The Emergency Room (ER) of any public hospital is probably the greatest leveler in our otherwise highly unequal society. Here, it matters little how much money you have or how much influence you might carry. The ER cubicles and beds are never enough for the number of patients being admitted at any given time. Chances are you would be treated without leaving the wheelchair in which you were brought in.
Even in the best-run public hospitals like the National Kidney and Transplant Institute (NKTI) and the Philippine Heart Center, the ER is heavy with the miasma of sickness, poverty and despair. Medical personnel jostle with patients and their companions for precious space in a room that is reminiscent of the packed carriage of a commuter train during rush hours. One can only wonder what kind of bacteria and viruses are brought in and freely traded in this marketplace of diseases. Scenes like this exemplify the irony of iatrogenic illnesses — medical conditions acquired in the course of seeking treatment.
I write from experience. About three years ago, my wife and I had to rush my mother-in-law to the ER after she fell and hit her head as she emerged from the bathroom. Though she insisted she was fine, we decided to bring her to the ER and have her checked. At the emergency room of the NKTI, where we first brought her because that was where most of her doctors were, all the wheelchairs and stretchers were taken. People were literally spilling out of the door.

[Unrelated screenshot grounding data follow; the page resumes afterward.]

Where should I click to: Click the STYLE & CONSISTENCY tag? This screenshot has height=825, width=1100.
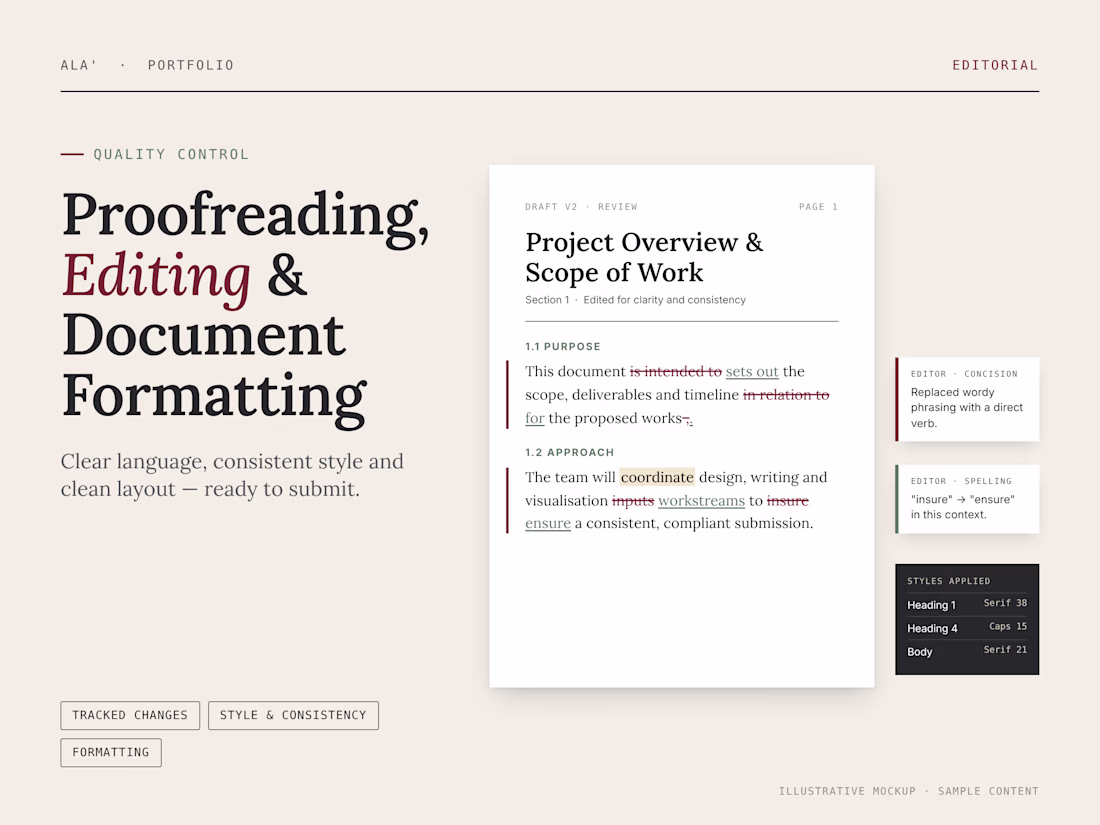coord(293,715)
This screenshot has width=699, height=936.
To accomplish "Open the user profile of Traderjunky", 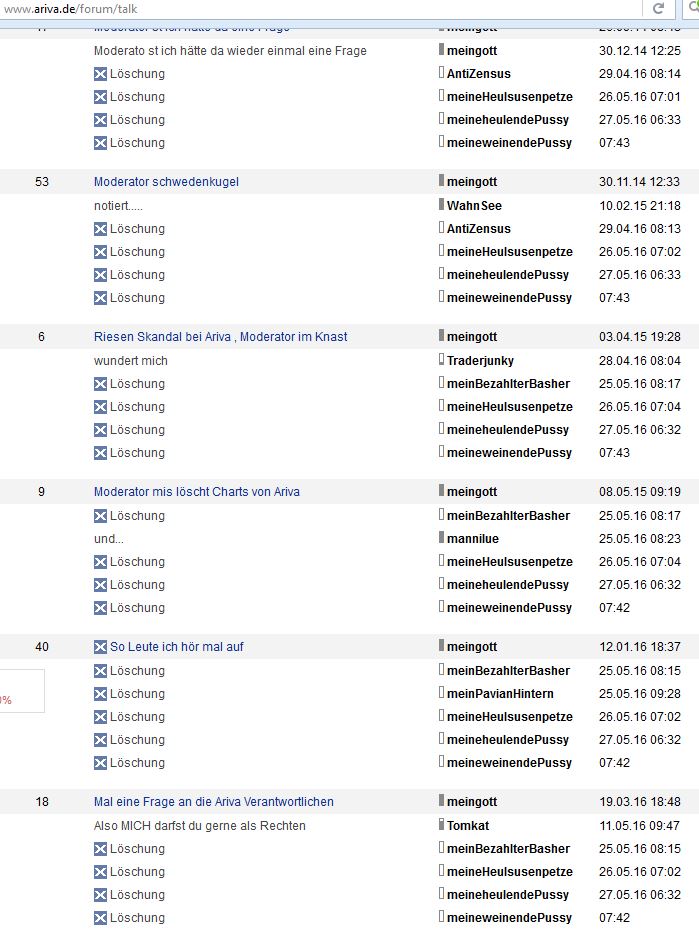I will click(480, 361).
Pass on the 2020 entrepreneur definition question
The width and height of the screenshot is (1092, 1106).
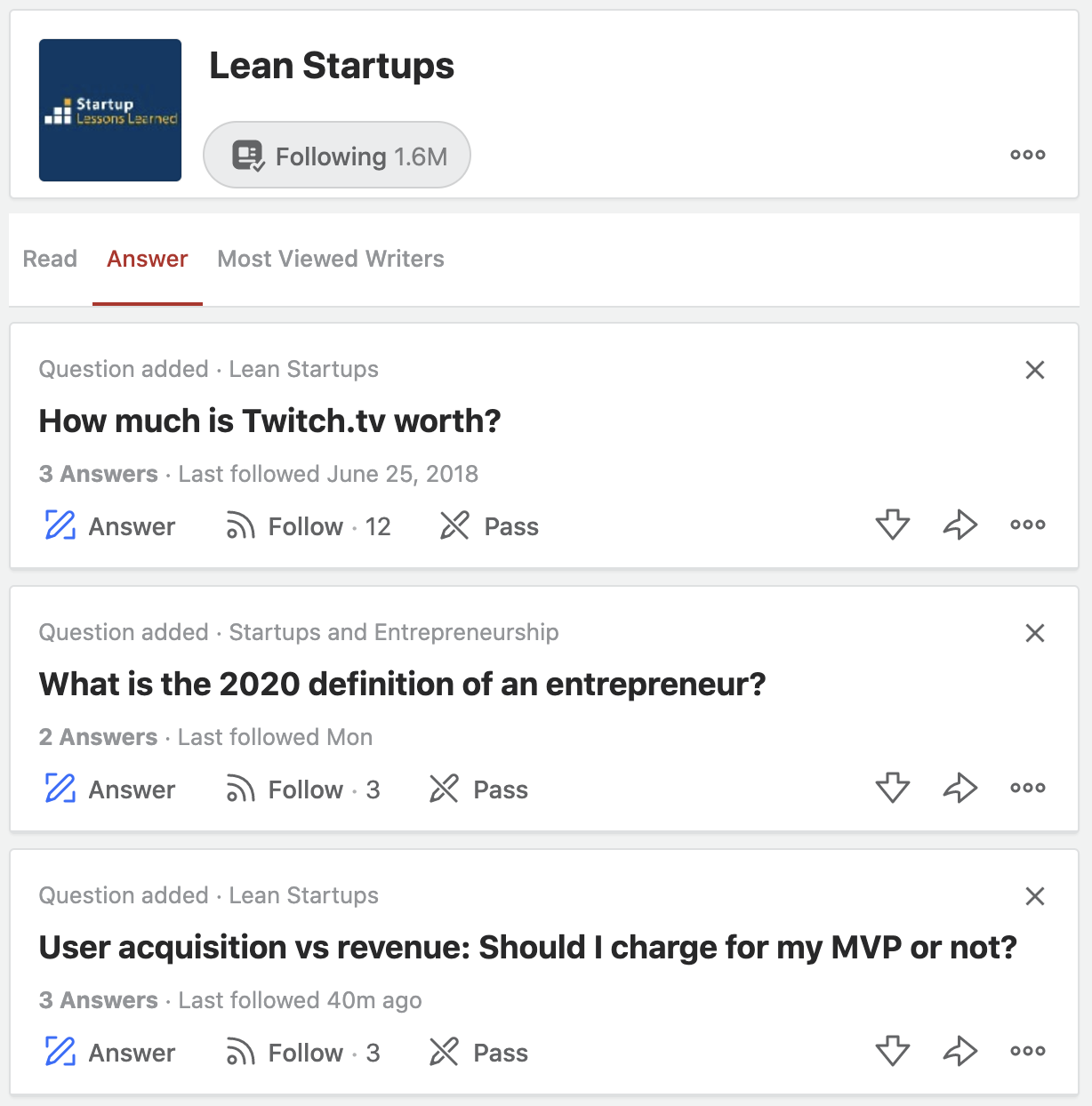pyautogui.click(x=478, y=789)
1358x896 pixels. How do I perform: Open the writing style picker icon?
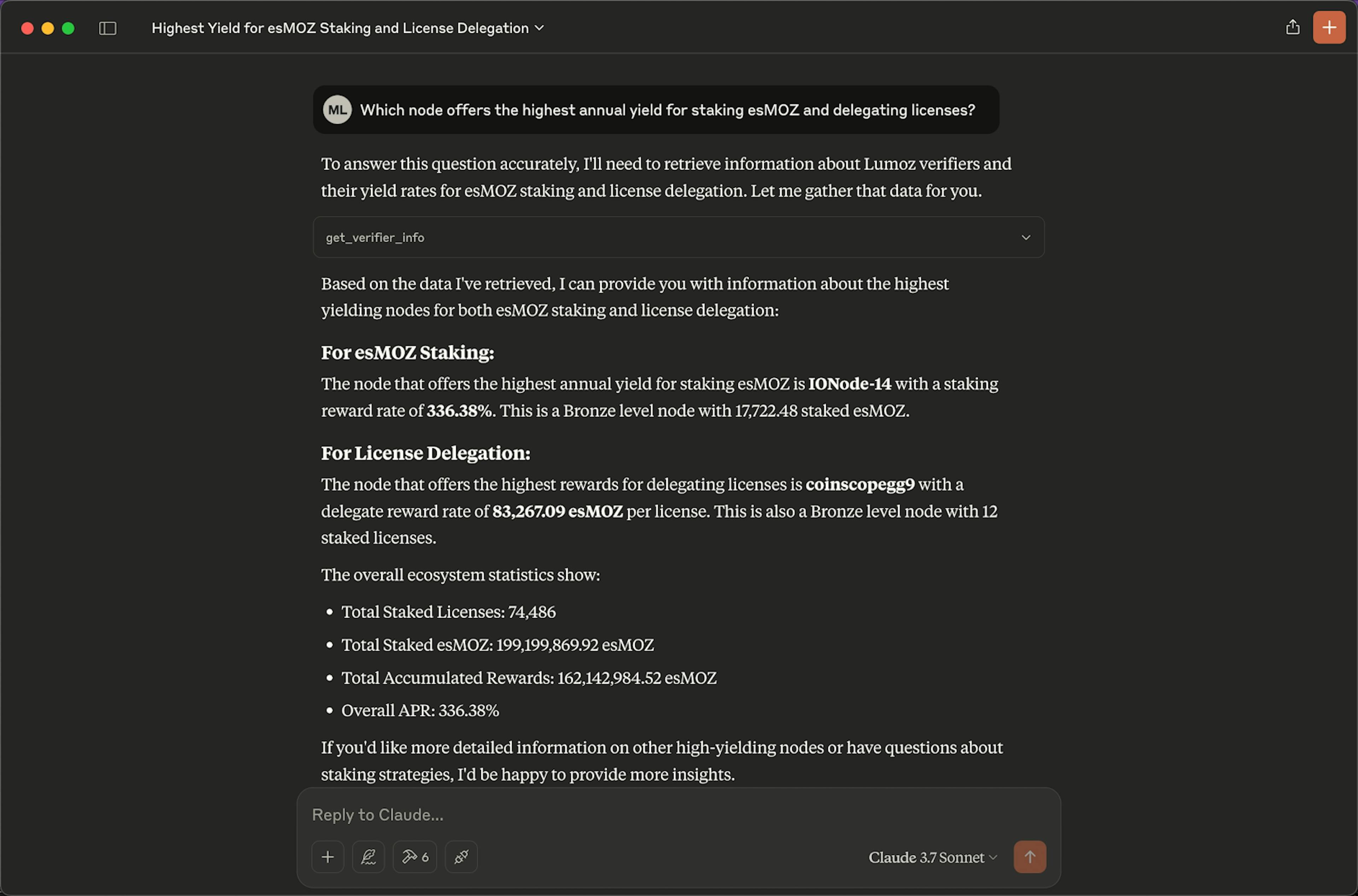(368, 856)
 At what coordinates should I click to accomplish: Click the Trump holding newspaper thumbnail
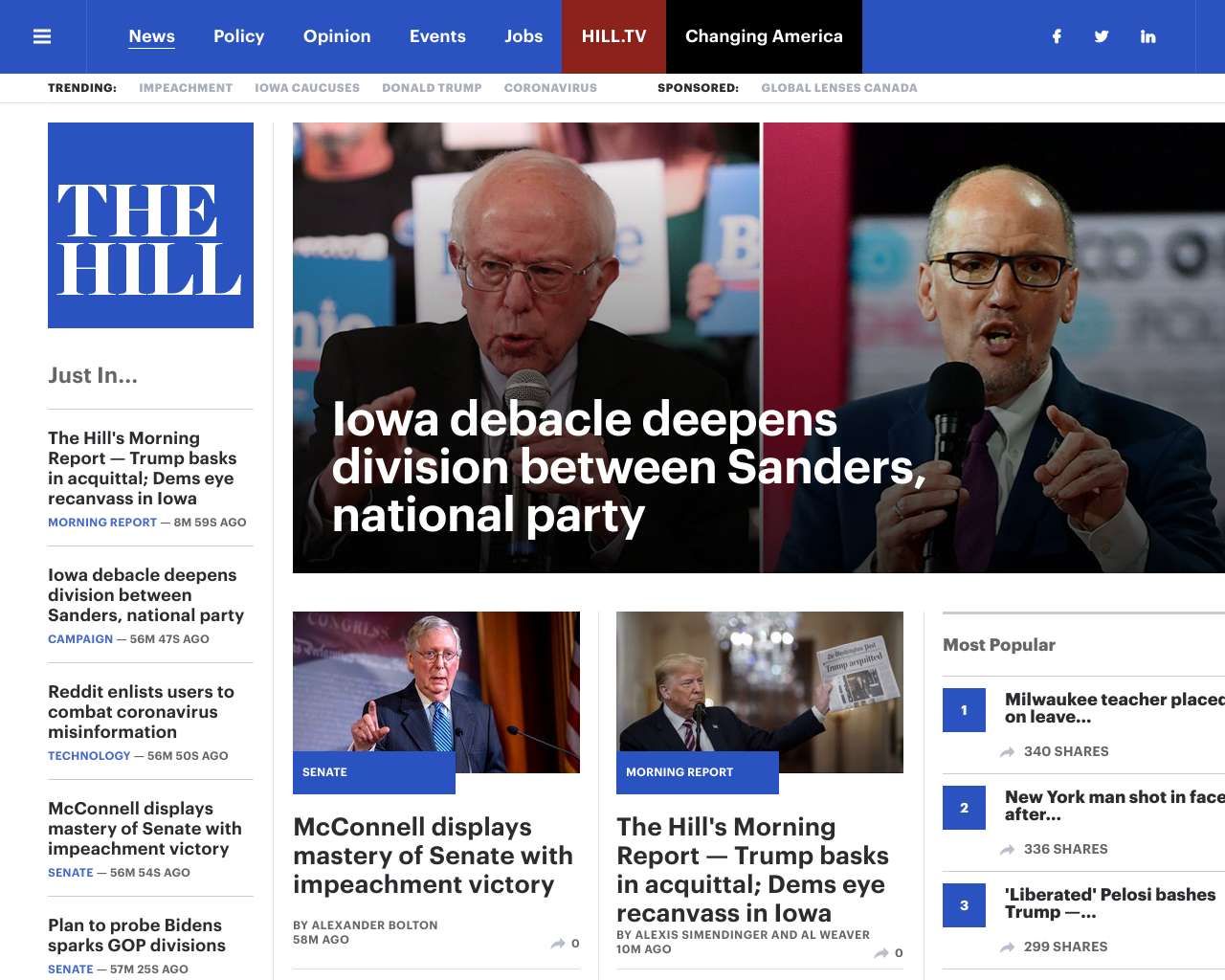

We might have a better chance at the Heart Center across the street, I said. All the ER wheelchairs were taken, but the security guard managed to fetch one from the hospital lobby. There was no vacant bed available. Mommy was transferred to a chair that a patient’s companion, who had been asleep, was requested to give up. As Karina filled out the forms and answered the questions of the admitting nurse, I scanned the room for a familiar face among the doctors.
A young intern came to her and asked what happened. Mommy could talk but she was not in any mood to answer. Karina patiently gave the same answers she had given at the desk. The doctor took Mommy’s blood pressure and heart rate and said they would be observing her for any effects of the fall. I asked if we could transfer her to a private room in the meantime. Someone politely told us that there was a long line in the lobby waiting for rooms to be vacated. But, I was assured, it was better for our patient to remain in the ER where doctors would be at hand in the event of an emergency.
In the adjoining cubicles, demarcated only by the thinnest sheets of white cloth, one could note the frenetic coming and going of ER personnel. Sometimes the silence was pierced by an ominous rattling sound. And then, wailing. Karina sat beside Mommy on the same chair and wrapped her arms around her to comfort her. I went out to get bottled water at the convenience store. I was gone for maybe about five minutes.
When I came back, Mommy was already lying on a stretcher. A male nurse was beside her feverishly pumping her chest. A heart monitor had been attached to her frail body. As I watched its green light flicker, I glanced at Karina. Mommy expired in her arms, quietly passing from what had seemed like a peaceful slumber to an abrupt moment of heavy breathing. A doctor asked for permission to intubate her. Karina said no. Her 96-year-old mother, she said, would not have liked it. Would she sign a form to that effect, she was asked. She nodded.
I don’t remember exactly how many deaths occurred in that little room in just those few hours before dawn. I marveled at how the overworked doctors, nurses and medical technicians of the ER could maintain their sense of purpose after repeatedly witnessing the end of life during a single watch.
In the years that followed, it was Karina’s heart condition that brought us back to the ER at least a dozen times. Only once did she have the chance to lie privately inside one of those curtained cubicles while waiting for the diuretic drip to take effect. This simple procedure pulled the excess fluid from her lungs that was making her breathe with difficulty. Her devoted doctor, Dr. James Ho, would tell her to come right away and not wait too long after she starts feeling the symptoms.
The whole procedure usually took no more than 15 minutes. Most of the time, Karina would remain in her wheelchair. It was the settling of the ER charges that typically took an hour or more, depending on the queues at the billing and cashier sections. Karina had to wait while I paid the bill, reminding her always to put on a face mask so as to minimize the risk of catching pneumonia. I have often wondered why ER patients can’t pay at a small window within the ER itself. But I realized that the more basic problem was that there were just too many people needing competent and reliable medical care who simply could not be accommodated in our overstretched public hospitals.
Our last visit to the ER of the Heart Center in the early evening of May 7 this year proved to be as typical as I could have imagined it. Karina had suffered a cardiac arrest while taking a shower at home. At once, a professional nurse and I tried to revive her while waiting for the ambulance from the nearby UP Infirmary. Within 15 minutes, Dr. Ho himself was attending to her at the ER.
She lay on the same ambulance stretcher that had carried her to the hospital. As I expected, all the cubicles were occupied. After the doctors unsuccessfully tried to revive her, I held her face with both my hands and closed her eyes. In the glare of the ER’s fluorescent lights she was as lovely as when I first saw her. She was at peace and young again. Perhaps she would not have minded being stared at by strangers.